WHAT YOU NEED TO DO — From first line to last, retype the data exactly.

Saved data entries
* * * * * * *

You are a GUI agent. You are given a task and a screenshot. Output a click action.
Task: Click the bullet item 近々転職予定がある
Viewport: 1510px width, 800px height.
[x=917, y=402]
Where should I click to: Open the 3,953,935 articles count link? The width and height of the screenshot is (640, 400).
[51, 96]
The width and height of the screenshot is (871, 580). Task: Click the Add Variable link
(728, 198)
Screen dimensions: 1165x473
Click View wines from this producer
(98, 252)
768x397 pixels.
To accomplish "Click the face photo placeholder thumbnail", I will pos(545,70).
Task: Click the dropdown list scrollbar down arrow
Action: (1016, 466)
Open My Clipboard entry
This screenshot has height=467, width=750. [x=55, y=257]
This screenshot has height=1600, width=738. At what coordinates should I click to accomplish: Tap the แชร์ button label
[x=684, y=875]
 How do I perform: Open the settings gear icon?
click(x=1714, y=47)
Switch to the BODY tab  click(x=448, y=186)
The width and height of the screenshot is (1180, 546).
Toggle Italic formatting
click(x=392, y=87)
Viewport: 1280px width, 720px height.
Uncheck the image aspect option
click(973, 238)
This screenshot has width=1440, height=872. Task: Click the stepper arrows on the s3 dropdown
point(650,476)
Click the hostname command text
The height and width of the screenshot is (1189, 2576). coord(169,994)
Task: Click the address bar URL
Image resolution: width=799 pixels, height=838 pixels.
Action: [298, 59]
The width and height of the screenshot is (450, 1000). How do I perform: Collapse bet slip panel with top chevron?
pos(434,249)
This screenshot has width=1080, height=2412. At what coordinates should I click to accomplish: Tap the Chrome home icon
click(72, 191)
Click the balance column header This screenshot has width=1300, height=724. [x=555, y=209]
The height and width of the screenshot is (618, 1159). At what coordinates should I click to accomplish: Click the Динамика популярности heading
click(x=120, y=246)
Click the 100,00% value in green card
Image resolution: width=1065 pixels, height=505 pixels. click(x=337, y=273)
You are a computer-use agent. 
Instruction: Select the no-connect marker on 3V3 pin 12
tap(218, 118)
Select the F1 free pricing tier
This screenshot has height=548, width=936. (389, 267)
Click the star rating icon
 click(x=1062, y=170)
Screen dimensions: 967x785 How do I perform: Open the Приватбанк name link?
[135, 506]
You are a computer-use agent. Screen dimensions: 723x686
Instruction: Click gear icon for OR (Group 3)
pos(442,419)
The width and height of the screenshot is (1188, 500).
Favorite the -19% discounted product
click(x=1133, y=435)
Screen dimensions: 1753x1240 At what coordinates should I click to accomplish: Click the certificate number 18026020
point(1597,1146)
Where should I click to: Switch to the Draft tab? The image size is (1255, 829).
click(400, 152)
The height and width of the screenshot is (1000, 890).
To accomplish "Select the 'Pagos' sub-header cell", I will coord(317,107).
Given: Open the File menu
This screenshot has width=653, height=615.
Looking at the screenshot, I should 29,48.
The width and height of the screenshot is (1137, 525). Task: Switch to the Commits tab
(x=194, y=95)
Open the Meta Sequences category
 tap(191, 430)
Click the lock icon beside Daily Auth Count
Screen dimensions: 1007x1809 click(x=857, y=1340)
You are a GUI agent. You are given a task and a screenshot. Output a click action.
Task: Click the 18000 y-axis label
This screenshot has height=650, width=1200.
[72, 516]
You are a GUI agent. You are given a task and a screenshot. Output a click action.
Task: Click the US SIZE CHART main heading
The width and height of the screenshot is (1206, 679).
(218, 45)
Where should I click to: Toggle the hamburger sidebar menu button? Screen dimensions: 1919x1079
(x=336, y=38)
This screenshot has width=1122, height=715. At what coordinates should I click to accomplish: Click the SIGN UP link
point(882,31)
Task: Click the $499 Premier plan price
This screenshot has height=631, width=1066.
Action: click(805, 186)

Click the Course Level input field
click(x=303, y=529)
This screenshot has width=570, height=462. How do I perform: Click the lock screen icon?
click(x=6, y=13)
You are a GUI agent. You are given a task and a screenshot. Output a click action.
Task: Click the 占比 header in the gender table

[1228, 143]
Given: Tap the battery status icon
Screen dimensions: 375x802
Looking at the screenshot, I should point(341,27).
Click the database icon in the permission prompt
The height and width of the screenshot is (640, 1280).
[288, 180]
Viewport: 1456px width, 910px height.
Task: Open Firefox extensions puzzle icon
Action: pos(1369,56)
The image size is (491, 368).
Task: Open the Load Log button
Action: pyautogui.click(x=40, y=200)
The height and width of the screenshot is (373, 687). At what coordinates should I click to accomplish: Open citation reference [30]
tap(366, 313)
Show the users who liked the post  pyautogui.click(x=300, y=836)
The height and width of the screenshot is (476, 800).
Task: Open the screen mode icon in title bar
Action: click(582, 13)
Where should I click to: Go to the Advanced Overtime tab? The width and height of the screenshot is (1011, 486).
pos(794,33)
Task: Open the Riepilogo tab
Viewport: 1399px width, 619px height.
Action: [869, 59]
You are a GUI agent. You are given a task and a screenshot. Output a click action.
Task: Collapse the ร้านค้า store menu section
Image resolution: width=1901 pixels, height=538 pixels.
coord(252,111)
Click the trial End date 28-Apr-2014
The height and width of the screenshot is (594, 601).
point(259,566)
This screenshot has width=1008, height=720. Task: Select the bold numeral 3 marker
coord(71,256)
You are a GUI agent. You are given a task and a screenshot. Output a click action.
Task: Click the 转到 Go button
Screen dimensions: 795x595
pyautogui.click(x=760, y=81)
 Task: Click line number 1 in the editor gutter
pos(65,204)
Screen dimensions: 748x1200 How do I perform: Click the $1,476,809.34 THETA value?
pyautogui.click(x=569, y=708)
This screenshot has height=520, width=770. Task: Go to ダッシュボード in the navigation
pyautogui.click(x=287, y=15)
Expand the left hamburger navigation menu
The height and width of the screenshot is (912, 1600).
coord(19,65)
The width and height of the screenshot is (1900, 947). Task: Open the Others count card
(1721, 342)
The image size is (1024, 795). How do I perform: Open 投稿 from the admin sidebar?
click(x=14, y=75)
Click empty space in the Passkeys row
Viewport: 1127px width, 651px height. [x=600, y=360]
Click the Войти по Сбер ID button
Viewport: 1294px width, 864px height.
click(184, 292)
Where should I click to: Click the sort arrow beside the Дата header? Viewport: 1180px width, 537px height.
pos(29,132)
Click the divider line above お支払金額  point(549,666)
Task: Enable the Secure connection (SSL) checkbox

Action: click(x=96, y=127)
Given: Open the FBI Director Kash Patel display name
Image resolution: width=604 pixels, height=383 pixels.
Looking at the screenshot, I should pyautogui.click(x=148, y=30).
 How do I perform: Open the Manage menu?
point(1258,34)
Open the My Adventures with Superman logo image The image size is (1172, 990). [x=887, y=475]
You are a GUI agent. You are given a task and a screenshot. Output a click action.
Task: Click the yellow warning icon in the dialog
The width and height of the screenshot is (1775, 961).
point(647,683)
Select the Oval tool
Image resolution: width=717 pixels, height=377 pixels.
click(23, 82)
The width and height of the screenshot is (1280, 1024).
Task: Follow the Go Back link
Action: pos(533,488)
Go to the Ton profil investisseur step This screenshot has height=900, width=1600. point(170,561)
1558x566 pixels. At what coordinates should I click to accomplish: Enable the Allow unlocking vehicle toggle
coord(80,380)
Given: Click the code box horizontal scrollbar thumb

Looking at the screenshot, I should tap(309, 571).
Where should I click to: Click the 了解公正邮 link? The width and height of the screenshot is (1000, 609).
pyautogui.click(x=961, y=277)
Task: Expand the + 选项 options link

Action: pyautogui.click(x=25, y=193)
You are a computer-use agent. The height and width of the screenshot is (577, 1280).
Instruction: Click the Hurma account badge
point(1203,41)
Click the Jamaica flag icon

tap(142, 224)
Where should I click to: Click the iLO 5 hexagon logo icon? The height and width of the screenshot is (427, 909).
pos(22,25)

* * * * * * *

RESULT BELOW —
You are a GUI agent. You are given a task and a screenshot. Output a click action.
Task: Click the bullet item 近々転職予定がある
Viewport: 1510px width, 800px height.
[x=917, y=402]
Where should I click to: Open the 3,953,935 articles count link? The width and height of the screenshot is (640, 400).
[51, 96]
The width and height of the screenshot is (871, 580). Task: Click the Add Variable link
(728, 198)
Screen dimensions: 1165x473
Click View wines from this producer
(98, 252)
768x397 pixels.
To accomplish "Click the face photo placeholder thumbnail", I will pos(545,70).
Task: Click the dropdown list scrollbar down arrow
Action: (1016, 466)
Open My Clipboard entry
This screenshot has height=467, width=750. [x=55, y=257]
This screenshot has height=1600, width=738. At what coordinates should I click to accomplish: Tap the แชร์ button label
[x=684, y=875]
 How do I perform: Open the settings gear icon?
click(x=1714, y=47)
Switch to the BODY tab  click(x=448, y=186)
The width and height of the screenshot is (1180, 546).
Toggle Italic formatting
click(x=392, y=87)
Viewport: 1280px width, 720px height.
Uncheck the image aspect option
click(973, 238)
This screenshot has width=1440, height=872. Task: Click the stepper arrows on the s3 dropdown
point(650,476)
Click the hostname command text
The height and width of the screenshot is (1189, 2576). coord(169,994)
Task: Click the address bar URL
Image resolution: width=799 pixels, height=838 pixels.
Action: [298, 59]
The width and height of the screenshot is (450, 1000). How do I perform: Collapse bet slip panel with top chevron?
pos(434,249)
This screenshot has width=1080, height=2412. At what coordinates should I click to accomplish: Tap the Chrome home icon
click(72, 191)
Click the balance column header This screenshot has width=1300, height=724. [x=555, y=209]
The height and width of the screenshot is (618, 1159). At what coordinates should I click to accomplish: Click the Динамика популярности heading
click(x=120, y=246)
Click the 100,00% value in green card
Image resolution: width=1065 pixels, height=505 pixels. click(x=337, y=273)
You are a computer-use agent. 
Instruction: Select the no-connect marker on 3V3 pin 12
tap(218, 118)
Select the F1 free pricing tier
This screenshot has height=548, width=936. (389, 267)
Click the star rating icon
 click(x=1062, y=170)
Screen dimensions: 967x785 How do I perform: Open the Приватбанк name link?
[135, 506]
You are a computer-use agent. Screen dimensions: 723x686
Instruction: Click gear icon for OR (Group 3)
pos(442,419)
The width and height of the screenshot is (1188, 500).
Favorite the -19% discounted product
click(x=1133, y=435)
Screen dimensions: 1753x1240 At what coordinates should I click to accomplish: Click the certificate number 18026020
point(1597,1146)
Where should I click to: Switch to the Draft tab? The image size is (1255, 829).
click(400, 152)
The height and width of the screenshot is (1000, 890).
To accomplish "Select the 'Pagos' sub-header cell", I will coord(317,107).
Given: Open the File menu
This screenshot has width=653, height=615.
Looking at the screenshot, I should 29,48.
The width and height of the screenshot is (1137, 525). Task: Switch to the Commits tab
(x=194, y=95)
Open the Meta Sequences category
 tap(191, 430)
Click the lock icon beside Daily Auth Count
Screen dimensions: 1007x1809 click(x=857, y=1340)
You are a GUI agent. You are given a task and a screenshot. Output a click action.
Task: Click the 18000 y-axis label
This screenshot has height=650, width=1200.
[72, 516]
You are a GUI agent. You are given a task and a screenshot. Output a click action.
Task: Click the US SIZE CHART main heading
The width and height of the screenshot is (1206, 679).
(218, 45)
Where should I click to: Toggle the hamburger sidebar menu button? Screen dimensions: 1919x1079
(x=336, y=38)
This screenshot has width=1122, height=715. At what coordinates should I click to accomplish: Click the SIGN UP link
point(882,31)
Task: Click the $499 Premier plan price
This screenshot has height=631, width=1066.
Action: click(805, 186)

Click the Course Level input field
click(x=303, y=529)
This screenshot has width=570, height=462. How do I perform: Click the lock screen icon?
click(x=6, y=13)
You are a GUI agent. You are given a task and a screenshot. Output a click action.
Task: Click the 占比 header in the gender table

[1228, 143]
Given: Tap the battery status icon
Screen dimensions: 375x802
Looking at the screenshot, I should point(341,27).
Click the database icon in the permission prompt
The height and width of the screenshot is (640, 1280).
[288, 180]
Viewport: 1456px width, 910px height.
Task: Open Firefox extensions puzzle icon
Action: pos(1369,56)
The image size is (491, 368).
Task: Open the Load Log button
Action: pyautogui.click(x=40, y=200)
The height and width of the screenshot is (373, 687). At what coordinates should I click to accomplish: Open citation reference [30]
tap(366, 313)
Show the users who liked the post  pyautogui.click(x=300, y=836)
The height and width of the screenshot is (476, 800).
Task: Open the screen mode icon in title bar
Action: click(582, 13)
Where should I click to: Go to the Advanced Overtime tab? The width and height of the screenshot is (1011, 486).
pos(794,33)
Task: Open the Riepilogo tab
Viewport: 1399px width, 619px height.
Action: [869, 59]
You are a GUI agent. You are given a task and a screenshot. Output a click action.
Task: Collapse the ร้านค้า store menu section
Image resolution: width=1901 pixels, height=538 pixels.
coord(252,111)
Click the trial End date 28-Apr-2014
The height and width of the screenshot is (594, 601).
point(259,566)
This screenshot has width=1008, height=720. Task: Select the bold numeral 3 marker
coord(71,256)
You are a GUI agent. You are given a task and a screenshot. Output a click action.
Task: Click the 转到 Go button
Screen dimensions: 795x595
pyautogui.click(x=760, y=81)
 Task: Click line number 1 in the editor gutter
pos(65,204)
Screen dimensions: 748x1200 How do I perform: Click the $1,476,809.34 THETA value?
pyautogui.click(x=569, y=708)
This screenshot has height=520, width=770. Task: Go to ダッシュボード in the navigation
pyautogui.click(x=287, y=15)
Expand the left hamburger navigation menu
The height and width of the screenshot is (912, 1600).
coord(19,65)
The width and height of the screenshot is (1900, 947). Task: Open the Others count card
(1721, 342)
The image size is (1024, 795). How do I perform: Open 投稿 from the admin sidebar?
click(x=14, y=75)
Click empty space in the Passkeys row
Viewport: 1127px width, 651px height. [x=600, y=360]
Click the Войти по Сбер ID button
Viewport: 1294px width, 864px height.
click(184, 292)
Where should I click to: Click the sort arrow beside the Дата header? Viewport: 1180px width, 537px height.
pos(29,132)
Click the divider line above お支払金額  point(549,666)
Task: Enable the Secure connection (SSL) checkbox

Action: click(x=96, y=127)
Given: Open the FBI Director Kash Patel display name
Image resolution: width=604 pixels, height=383 pixels.
Looking at the screenshot, I should pyautogui.click(x=148, y=30).
 How do I perform: Open the Manage menu?
point(1258,34)
Open the My Adventures with Superman logo image The image size is (1172, 990). [x=887, y=475]
You are a GUI agent. You are given a task and a screenshot. Output a click action.
Task: Click the yellow warning icon in the dialog
The width and height of the screenshot is (1775, 961).
point(647,683)
Select the Oval tool
Image resolution: width=717 pixels, height=377 pixels.
click(23, 82)
The width and height of the screenshot is (1280, 1024).
Task: Follow the Go Back link
Action: pos(533,488)
Go to the Ton profil investisseur step This screenshot has height=900, width=1600. point(170,561)
1558x566 pixels. At what coordinates should I click to accomplish: Enable the Allow unlocking vehicle toggle
coord(80,380)
Given: Click the code box horizontal scrollbar thumb

Looking at the screenshot, I should tap(309, 571).
Where should I click to: Click the 了解公正邮 link? The width and height of the screenshot is (1000, 609).
pyautogui.click(x=961, y=277)
Task: Expand the + 选项 options link

Action: pyautogui.click(x=25, y=193)
You are a computer-use agent. The height and width of the screenshot is (577, 1280).
Instruction: Click the Hurma account badge
point(1203,41)
Click the Jamaica flag icon

tap(142, 224)
Where should I click to: Click the iLO 5 hexagon logo icon? The height and width of the screenshot is (427, 909).
pos(22,25)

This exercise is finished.